驳回决定认为:权利要求1请求保护一种确定多个样品中所测序的起始多核苷酸分子最小数量的方法。对比文件3(US2007020640 A1,公开日2007年01月25日)公开了确定样本扩增产物中起始核苷酸数量的方法,具体为:通过链接或互补的方式将核苷酸条码(相当于衔接子)衔接到来源于一个或者多个样本中启示核苷酸上,其中核苷酸条码包含,预先已知核苷酸序列的核苷酸片段batch-stamp,不同的batch-stamp可以用于识别来源不同样本的核苷酸序列(即相当于MID),以及随机条码,其包含有多个不同的随机核苷酸序列,例如N(相当于DBR),扩增衔接有核苷酸条码的样本,并对扩增产物中的条码进行测序,基于随机条码的数量可以计算出扩增前来源于样本中起始核苷酸的数量(参见第19-53段、实施例1-2)。

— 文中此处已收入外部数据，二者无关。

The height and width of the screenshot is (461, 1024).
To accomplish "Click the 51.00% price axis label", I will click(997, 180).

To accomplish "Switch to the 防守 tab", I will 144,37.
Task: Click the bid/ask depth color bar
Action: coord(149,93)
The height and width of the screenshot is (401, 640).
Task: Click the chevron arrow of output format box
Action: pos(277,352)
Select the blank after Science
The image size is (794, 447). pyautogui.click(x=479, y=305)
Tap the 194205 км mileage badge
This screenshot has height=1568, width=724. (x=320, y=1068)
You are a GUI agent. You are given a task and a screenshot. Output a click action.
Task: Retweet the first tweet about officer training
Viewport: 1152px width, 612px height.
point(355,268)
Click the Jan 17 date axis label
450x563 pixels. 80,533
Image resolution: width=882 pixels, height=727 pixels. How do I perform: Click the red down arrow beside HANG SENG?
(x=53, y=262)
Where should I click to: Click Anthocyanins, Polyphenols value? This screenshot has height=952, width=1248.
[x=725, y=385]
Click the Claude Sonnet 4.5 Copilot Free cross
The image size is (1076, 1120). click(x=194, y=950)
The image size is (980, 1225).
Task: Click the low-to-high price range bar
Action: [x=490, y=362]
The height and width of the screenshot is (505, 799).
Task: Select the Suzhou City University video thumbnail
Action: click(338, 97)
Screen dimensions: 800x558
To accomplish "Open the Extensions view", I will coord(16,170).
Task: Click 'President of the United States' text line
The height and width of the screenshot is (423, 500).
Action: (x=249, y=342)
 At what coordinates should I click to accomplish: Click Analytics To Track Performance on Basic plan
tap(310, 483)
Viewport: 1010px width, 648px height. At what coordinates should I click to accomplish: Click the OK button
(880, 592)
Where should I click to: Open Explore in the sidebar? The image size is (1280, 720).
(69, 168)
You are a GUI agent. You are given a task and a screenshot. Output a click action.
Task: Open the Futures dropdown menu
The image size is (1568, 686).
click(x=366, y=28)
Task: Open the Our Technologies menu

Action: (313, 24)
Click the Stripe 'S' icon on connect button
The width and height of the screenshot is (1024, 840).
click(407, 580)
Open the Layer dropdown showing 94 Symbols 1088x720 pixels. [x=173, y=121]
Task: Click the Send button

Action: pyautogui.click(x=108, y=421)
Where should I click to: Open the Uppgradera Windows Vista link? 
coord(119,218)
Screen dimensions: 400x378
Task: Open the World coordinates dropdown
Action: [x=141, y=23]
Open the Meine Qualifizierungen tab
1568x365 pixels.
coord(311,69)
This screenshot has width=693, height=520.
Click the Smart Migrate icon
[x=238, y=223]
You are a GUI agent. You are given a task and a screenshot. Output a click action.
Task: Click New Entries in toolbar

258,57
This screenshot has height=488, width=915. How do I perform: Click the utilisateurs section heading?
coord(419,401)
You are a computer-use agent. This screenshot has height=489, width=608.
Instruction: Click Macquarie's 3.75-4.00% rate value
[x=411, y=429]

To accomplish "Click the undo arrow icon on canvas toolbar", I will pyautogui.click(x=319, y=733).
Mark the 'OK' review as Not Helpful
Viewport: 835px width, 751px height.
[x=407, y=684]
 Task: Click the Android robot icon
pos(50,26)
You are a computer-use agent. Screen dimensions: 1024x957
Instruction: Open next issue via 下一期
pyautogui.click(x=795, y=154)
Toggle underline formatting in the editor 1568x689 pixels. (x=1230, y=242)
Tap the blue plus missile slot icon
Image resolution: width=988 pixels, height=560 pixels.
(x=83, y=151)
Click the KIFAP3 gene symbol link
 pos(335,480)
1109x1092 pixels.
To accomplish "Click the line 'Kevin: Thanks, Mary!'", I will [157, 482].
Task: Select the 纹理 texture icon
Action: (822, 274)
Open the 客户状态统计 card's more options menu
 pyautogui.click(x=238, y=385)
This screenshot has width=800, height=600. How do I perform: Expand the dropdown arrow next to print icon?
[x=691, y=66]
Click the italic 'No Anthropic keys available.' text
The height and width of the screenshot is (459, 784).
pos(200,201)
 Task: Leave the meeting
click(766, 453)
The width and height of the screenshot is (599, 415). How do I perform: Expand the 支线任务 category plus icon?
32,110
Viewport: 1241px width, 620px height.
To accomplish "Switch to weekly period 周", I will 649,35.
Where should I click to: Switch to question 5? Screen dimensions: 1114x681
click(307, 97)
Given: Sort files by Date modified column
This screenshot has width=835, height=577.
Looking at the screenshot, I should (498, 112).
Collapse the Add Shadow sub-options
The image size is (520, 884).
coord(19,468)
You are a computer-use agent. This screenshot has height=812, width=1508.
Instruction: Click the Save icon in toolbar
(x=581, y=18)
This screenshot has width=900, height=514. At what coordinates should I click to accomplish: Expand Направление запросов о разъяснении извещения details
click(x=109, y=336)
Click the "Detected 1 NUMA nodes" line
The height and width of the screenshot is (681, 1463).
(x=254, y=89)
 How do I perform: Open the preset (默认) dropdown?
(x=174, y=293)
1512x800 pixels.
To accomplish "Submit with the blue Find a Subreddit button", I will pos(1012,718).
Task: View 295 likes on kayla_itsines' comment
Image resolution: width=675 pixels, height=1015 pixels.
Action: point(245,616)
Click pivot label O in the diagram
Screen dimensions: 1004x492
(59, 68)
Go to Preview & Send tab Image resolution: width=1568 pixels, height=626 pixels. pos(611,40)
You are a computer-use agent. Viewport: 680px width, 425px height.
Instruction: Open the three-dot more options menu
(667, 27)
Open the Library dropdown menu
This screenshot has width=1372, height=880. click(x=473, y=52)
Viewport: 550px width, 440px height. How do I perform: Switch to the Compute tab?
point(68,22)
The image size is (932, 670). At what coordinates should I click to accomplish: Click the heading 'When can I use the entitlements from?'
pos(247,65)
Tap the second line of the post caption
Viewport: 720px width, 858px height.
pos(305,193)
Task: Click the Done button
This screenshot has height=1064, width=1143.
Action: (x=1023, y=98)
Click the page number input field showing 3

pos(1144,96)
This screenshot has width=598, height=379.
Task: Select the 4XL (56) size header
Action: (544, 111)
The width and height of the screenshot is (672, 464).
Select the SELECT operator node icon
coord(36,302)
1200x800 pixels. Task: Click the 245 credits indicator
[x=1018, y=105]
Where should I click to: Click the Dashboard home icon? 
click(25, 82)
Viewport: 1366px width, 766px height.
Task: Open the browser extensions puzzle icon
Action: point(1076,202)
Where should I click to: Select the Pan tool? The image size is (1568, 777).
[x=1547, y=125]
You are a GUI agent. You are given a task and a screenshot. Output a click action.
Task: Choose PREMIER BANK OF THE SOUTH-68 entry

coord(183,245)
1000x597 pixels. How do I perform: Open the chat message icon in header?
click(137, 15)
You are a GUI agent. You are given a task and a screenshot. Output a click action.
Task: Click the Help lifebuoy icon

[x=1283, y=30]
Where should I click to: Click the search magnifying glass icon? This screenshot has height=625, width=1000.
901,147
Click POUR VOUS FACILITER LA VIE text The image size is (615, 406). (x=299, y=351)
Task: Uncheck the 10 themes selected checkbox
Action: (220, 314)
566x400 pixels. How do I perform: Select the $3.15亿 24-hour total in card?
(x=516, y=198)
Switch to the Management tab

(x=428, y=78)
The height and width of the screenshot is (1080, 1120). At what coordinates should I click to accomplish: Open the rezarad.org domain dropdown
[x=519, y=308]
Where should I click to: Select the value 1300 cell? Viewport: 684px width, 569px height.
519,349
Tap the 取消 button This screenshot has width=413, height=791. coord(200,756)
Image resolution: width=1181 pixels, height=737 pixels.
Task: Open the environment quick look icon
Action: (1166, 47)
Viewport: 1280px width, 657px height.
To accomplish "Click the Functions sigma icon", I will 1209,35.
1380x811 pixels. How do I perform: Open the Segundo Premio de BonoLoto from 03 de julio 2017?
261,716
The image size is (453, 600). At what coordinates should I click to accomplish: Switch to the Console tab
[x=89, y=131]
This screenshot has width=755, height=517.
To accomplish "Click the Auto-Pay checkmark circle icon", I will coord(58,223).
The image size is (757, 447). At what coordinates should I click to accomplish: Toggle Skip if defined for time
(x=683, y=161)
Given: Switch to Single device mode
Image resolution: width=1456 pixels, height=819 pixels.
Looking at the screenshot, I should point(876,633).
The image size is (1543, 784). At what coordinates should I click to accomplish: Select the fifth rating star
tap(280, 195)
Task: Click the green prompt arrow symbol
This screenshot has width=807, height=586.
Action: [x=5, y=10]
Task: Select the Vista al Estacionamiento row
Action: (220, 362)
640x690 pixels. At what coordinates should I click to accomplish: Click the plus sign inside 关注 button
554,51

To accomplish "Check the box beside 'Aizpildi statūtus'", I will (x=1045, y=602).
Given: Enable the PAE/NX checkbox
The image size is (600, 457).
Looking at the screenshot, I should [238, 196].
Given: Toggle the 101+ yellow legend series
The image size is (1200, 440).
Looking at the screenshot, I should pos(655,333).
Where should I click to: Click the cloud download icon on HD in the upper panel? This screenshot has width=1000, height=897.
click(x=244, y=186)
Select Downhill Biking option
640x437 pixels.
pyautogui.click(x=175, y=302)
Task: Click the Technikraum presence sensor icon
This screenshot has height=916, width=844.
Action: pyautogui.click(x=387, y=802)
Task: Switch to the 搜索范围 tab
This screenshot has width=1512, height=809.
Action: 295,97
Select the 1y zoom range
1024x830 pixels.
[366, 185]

可见,权利要求1请求保护的技术方案与对比文件3相比,其区别为:对比文件3中并未公开将所述多个不同的衔接子附接的样品混合以生成混合样品,也为明确的指出DBR的核苷酸还可以是R、Y、S、W、K、M、B、D、H、V,以及并未指出所述方法不用于诊断或治疗目的。因此,权利要求1实际解决的技术问题为:获得一种在一次反应中确定多个样品中所测序的起始多核苷酸分子最小数量的方法。然而,对比文件4(“A pyrosequencing-tailored nucleotide barcode design unveils opportunities for large-scale sample multiplexing”,Poornima et al,Nucleic Acids Research, 2007年,第35卷, 第19期,公开日2007年12月31日)中给出了将标记有不同条码的来源于不同样本的cDNA进行混合并扩增,基于产物不同的条码来确定其来源(参见第8页右栏第2-4段)。可见,对比文件4中给出了在一次反应中同时扩增不同样本来源的DNA并基于条码进行区分的技术启示。同时,对比文件3中也公开了不同的batch-stamp可以用于识别来源不同样本的核苷酸序列。本领域技术人员都知晓,在一次反应中同时多种不同样本来源的核苷酸是本领域的一种常规技术,而利用条码对其产物进行区分也是本领域的惯用的技术手段。因此,无论是基于对比文件4给出的启示,还是根据本领域的公知常识,本领域技术人员都很容易想到将所述多个不同的衔接子附接的样品混合以生成混合样品并在一次反应中确定多个样品中所测序的起始多核苷酸分子最小数量。另外,DBR还可以采用何种简并的核苷酸以及该方法用于何种用途,本领域技术人员可以根据实验的需求进行常规的选择。因此,权利要求1在对比文件3、对比文件4以及公知常识相结合的教导下是显而易见的,其不具备专利法第22条第3款规定的创造性。本领域技术人员可以为了后续相关实验操作的目的,在衔接子中添加相应的测序引物位点、反射序列和启动子位点,因此从属权利要求2-3也均不具备创造性。对比文件3公开了简并碱基区域即DBR的长度可以是5个或7个随机核苷酸,而具体采用简并的核苷酸、样本为基因组DNA、采用下一代测序过程,以及估计等位基因的频率,本领域技术人员可以根据需求进行常规的选择,因此从属权利要求4-8也均不具备创造性。本领域技术人员可以根据实验的具体需求,对样本来源于何种受试者进行常规选择,因此从属权利要求9-10也均不具备创造性。利用条码进行样本的富集同样是本领域的常规技术,而如何个调整衔接子的结构,本领域技术人员可以根据需求进行常规的选择,而这样的选择也并未带来预料不到的技术效果,因此从属权利要求11-13也均不具备创造性。权利要求14-16的附加技术特征已被对比文件3公开,因此从属权利要求14-16也均不具备创造性。本领域技术人员可以根据实验的具体需求,具体选择何种来源的样本以及如何确定遗传异质性,因此从属权利要求17-24也均不具备创造性。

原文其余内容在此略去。